La casa del olivo no era un lugar cualquiera. Era la finca familiar en Jaén. Allí pasó su infancia: aprendió a nadar en el estanque, dio su primer beso en quinto de primaria, ayudaba a su padre con los clavos mientras este maldecía el tejado viejo. Su madre reía desde el porche, agitaba una escoba, recogía fresas silvestres y los domingos hacía buñuelos que olían a verano y a hogar. Ese aroma vivía en la galería, en la alacena antigua, en los tablones del suelo. Santiago no pisaba el lugar desde los veintidós años. Como si lo hubiera borrado.

Partió sin pensarlo. Solo subió al tren y miró por la ventana, recordando las notas que su padre dejaba en trozos de periódico—*arreglar la valla*, *comprar leña*. Algo se apretó en su pecho. Ni culpa ni miedo—algo más denso, como un nudo de años vividos.

La casa seguía allí, como esperándolo. Descolorida, desconchada, con la misma verja chirriante que siempre repelía a los forasteros. El olivo había crecido, sombreando medio patio. La puerta no estaba cerrada. Y el olor dentro—humo, madera vieja, hierba seca—le golpeó como un recuerdo.

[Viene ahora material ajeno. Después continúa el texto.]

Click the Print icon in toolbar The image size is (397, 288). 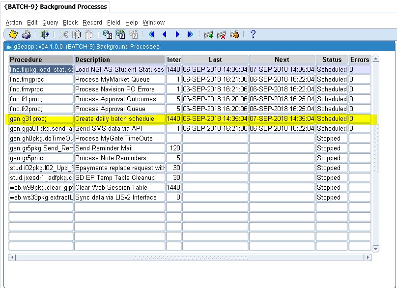tap(27, 34)
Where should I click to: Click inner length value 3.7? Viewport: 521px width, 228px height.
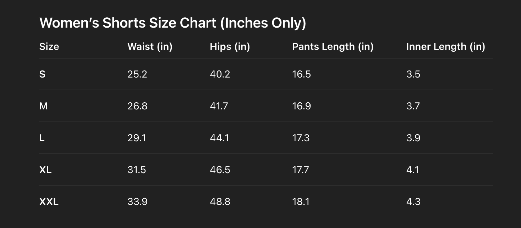[413, 106]
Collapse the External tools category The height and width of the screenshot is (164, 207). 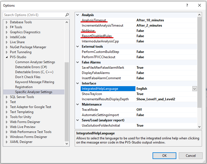point(78,47)
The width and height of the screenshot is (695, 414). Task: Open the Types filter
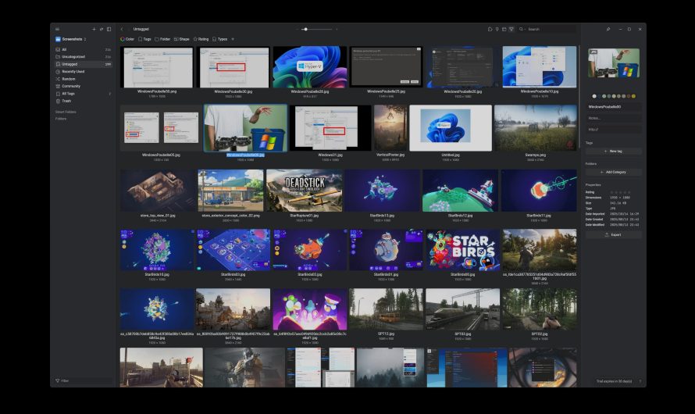(220, 39)
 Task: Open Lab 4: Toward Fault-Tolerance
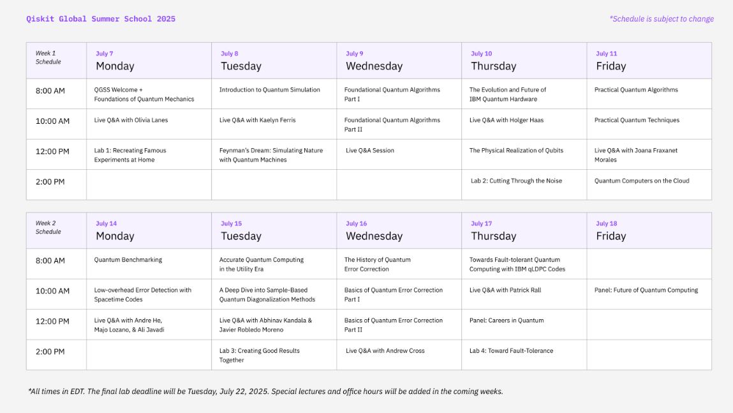511,350
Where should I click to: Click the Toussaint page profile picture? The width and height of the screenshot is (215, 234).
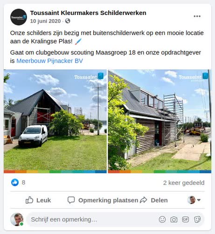click(19, 17)
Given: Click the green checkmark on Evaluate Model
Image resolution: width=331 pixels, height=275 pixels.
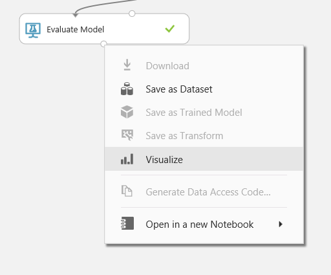Looking at the screenshot, I should (x=170, y=28).
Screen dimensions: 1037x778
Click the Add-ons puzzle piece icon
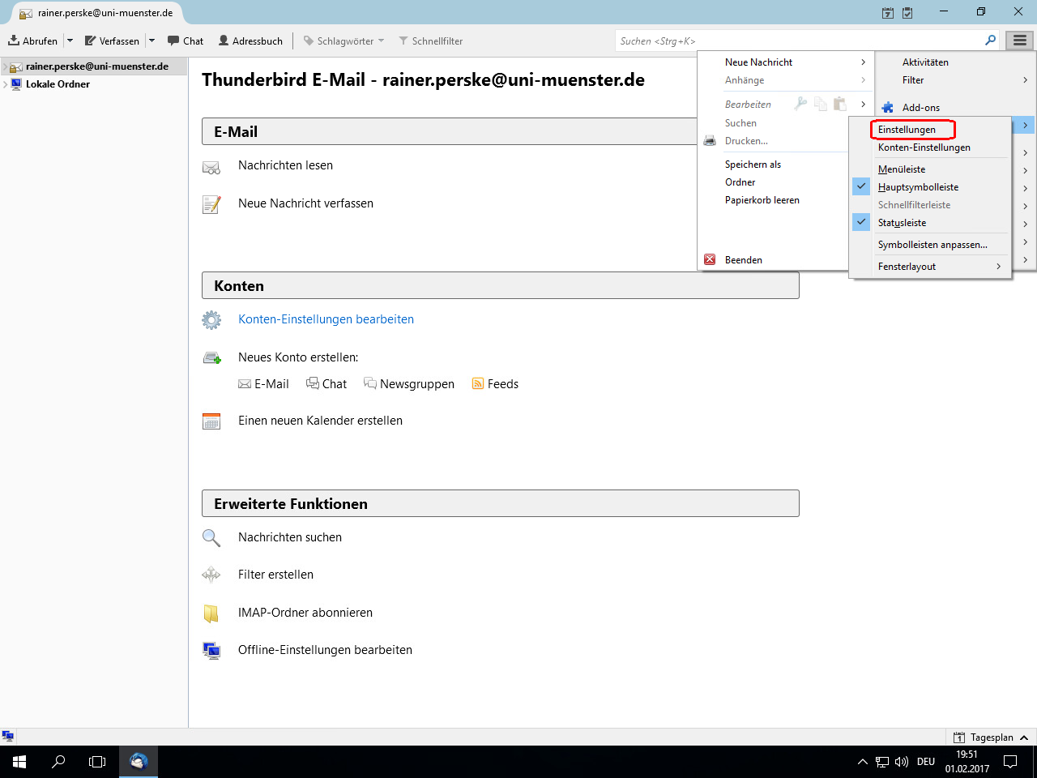(x=888, y=107)
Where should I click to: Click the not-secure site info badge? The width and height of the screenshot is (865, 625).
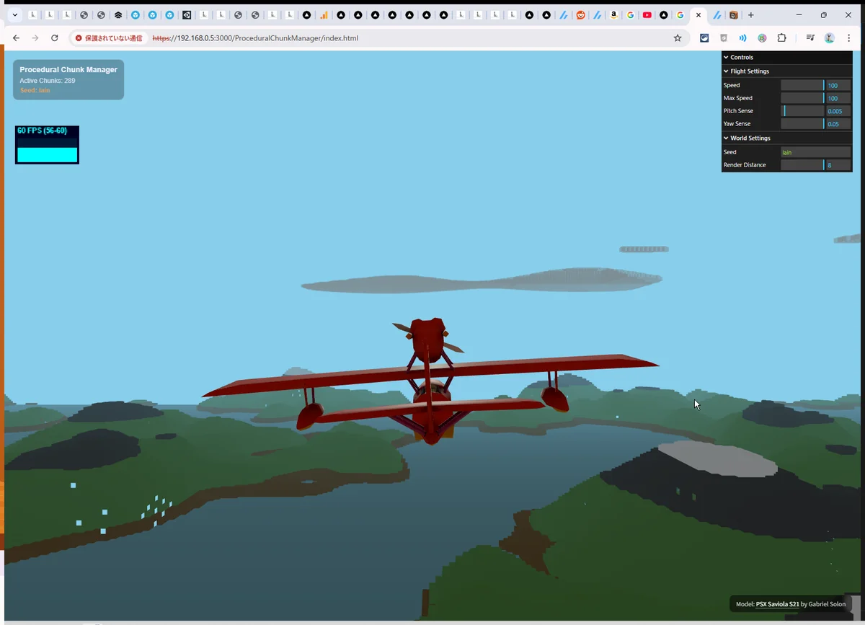point(110,38)
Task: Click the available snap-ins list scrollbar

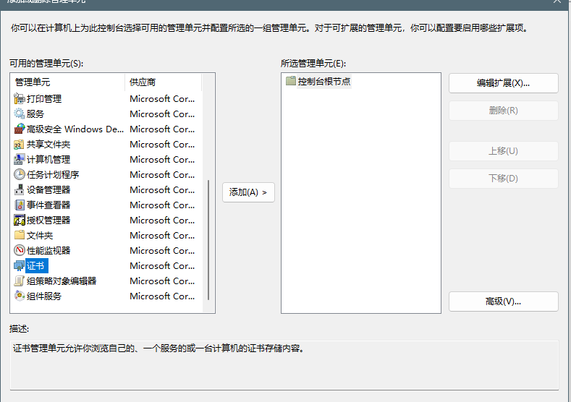Action: (x=208, y=239)
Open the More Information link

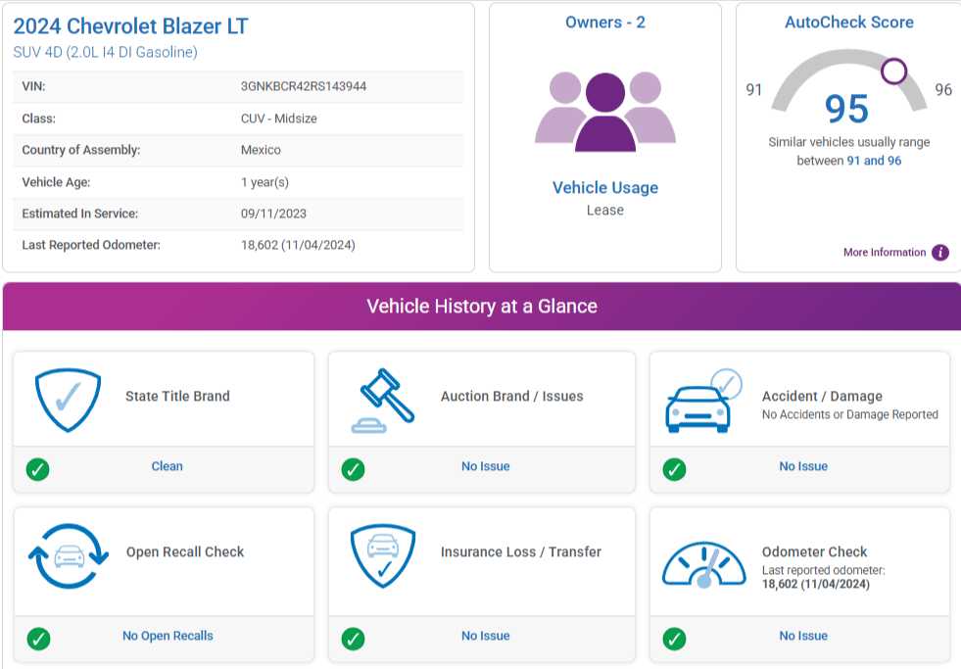tap(884, 253)
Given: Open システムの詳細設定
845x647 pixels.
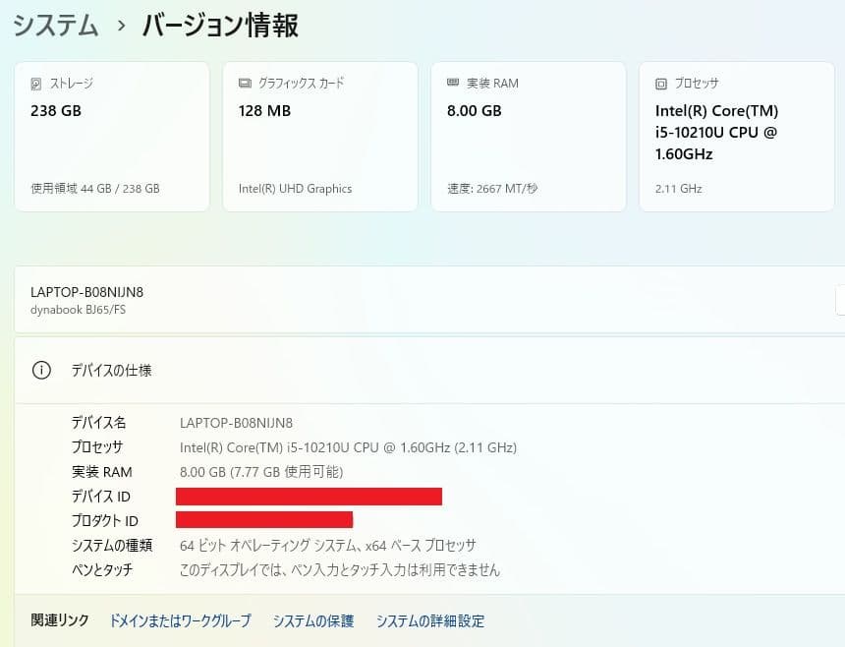Looking at the screenshot, I should click(429, 620).
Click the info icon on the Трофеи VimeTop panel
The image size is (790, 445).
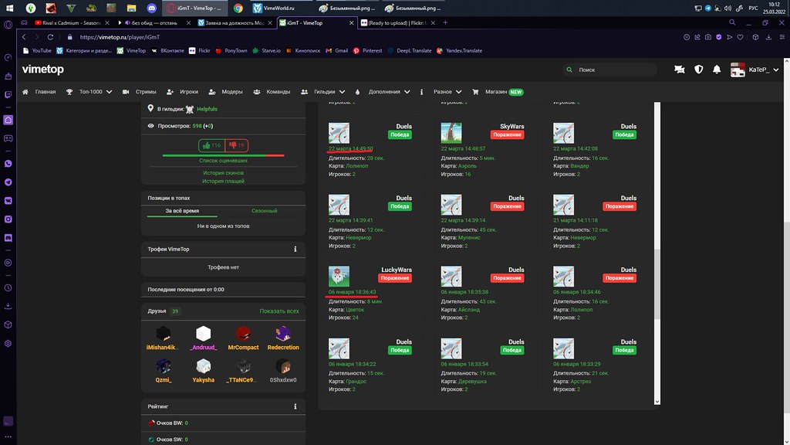click(295, 250)
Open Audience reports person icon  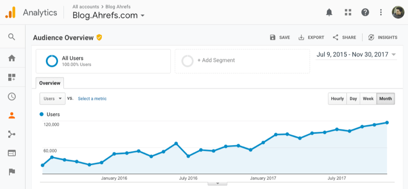coord(12,115)
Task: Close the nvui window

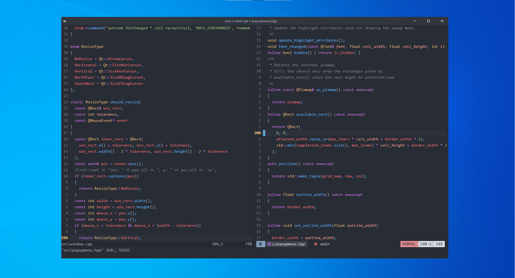Action: click(442, 21)
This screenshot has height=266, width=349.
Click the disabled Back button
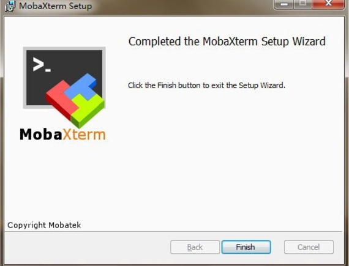(x=195, y=247)
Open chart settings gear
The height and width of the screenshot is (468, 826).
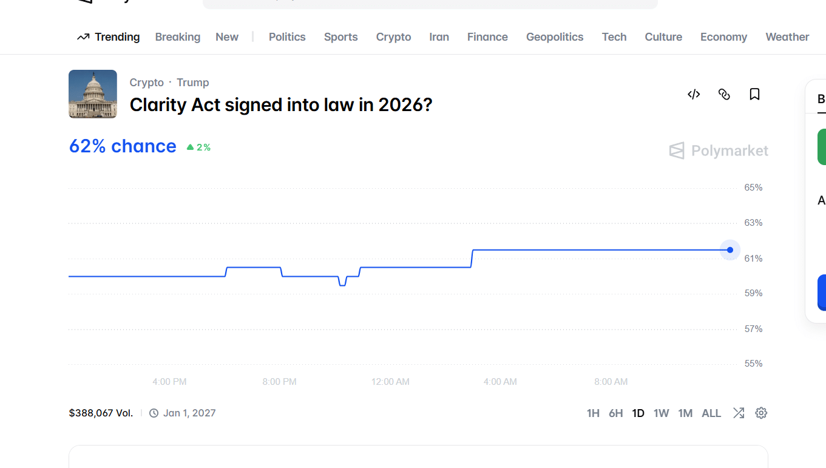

Su madre estaba junto a la ventana. Un chal sobre los hombros, una taza entre las manos. El pelo blanco, el rostro más suave, pero la mirada… la misma. Reconocedora. Ni sorpresa ni reproche. Solo una calidez silenciosa en los ojos.

—Debes de tener frío—dijo ella—. Hay lumbre en el hogar. Sabía que vendrías.

En silencio, se quitó la chaqueta y la colgó del mismo gancho de siempre, como en su juventud. Fue a la cocina, se sirvió té. Su madre puso ante él un plato de magdalenas. Ese olor—limón, vainilla. Hogar.

—Aún están calientes—dijo—. Siempre te gustaron así.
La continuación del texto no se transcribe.